WORK REQUIRED:
Filter these entries, keeping only lines that hold the word "Kids".

RECORD EXCERPTS:
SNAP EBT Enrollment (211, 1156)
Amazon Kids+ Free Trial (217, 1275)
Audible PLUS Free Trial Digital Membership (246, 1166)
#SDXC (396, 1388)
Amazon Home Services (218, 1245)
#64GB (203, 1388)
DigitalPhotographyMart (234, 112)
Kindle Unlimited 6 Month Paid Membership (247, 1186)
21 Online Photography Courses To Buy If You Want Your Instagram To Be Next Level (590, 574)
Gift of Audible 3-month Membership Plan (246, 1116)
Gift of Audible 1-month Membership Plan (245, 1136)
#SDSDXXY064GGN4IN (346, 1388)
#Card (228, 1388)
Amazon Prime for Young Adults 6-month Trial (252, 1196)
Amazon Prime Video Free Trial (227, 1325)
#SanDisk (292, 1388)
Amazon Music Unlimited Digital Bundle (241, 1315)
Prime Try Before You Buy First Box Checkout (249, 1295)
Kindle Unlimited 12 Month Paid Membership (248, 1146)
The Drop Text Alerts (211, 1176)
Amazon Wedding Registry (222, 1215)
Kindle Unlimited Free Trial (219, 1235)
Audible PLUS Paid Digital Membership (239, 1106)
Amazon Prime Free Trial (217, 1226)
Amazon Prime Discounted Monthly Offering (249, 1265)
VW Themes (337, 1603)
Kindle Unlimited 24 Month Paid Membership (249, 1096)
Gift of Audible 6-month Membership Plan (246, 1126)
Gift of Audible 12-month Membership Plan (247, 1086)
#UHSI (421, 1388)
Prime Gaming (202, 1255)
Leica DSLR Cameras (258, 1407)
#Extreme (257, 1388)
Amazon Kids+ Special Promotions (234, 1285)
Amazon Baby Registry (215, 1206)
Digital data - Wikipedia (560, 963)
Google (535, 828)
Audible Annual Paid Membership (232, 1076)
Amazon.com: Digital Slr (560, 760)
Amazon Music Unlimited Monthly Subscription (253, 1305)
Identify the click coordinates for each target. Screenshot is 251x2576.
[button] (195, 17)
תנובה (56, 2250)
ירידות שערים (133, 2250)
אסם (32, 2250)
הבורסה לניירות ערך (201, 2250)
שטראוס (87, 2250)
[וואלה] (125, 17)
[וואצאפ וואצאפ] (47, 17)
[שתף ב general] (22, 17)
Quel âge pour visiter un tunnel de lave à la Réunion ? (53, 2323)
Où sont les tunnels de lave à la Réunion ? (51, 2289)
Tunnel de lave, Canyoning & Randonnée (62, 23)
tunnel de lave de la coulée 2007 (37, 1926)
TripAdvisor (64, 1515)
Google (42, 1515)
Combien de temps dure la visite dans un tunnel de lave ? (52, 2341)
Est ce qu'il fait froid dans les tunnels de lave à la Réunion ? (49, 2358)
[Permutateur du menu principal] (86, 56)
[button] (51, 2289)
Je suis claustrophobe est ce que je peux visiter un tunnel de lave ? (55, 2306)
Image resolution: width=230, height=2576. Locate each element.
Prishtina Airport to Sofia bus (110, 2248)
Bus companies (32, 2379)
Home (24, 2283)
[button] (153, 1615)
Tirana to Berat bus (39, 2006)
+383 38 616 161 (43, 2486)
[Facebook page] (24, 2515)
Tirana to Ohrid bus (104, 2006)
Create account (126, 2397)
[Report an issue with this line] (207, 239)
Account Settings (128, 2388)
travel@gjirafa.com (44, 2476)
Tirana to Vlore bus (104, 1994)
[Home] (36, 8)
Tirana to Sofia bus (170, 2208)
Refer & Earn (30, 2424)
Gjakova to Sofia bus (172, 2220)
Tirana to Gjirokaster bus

OUTPUT FOR THIS EXERCISE:
Amazon Kids+ Free Trial (217, 1275)
Amazon Kids+ Special Promotions (234, 1285)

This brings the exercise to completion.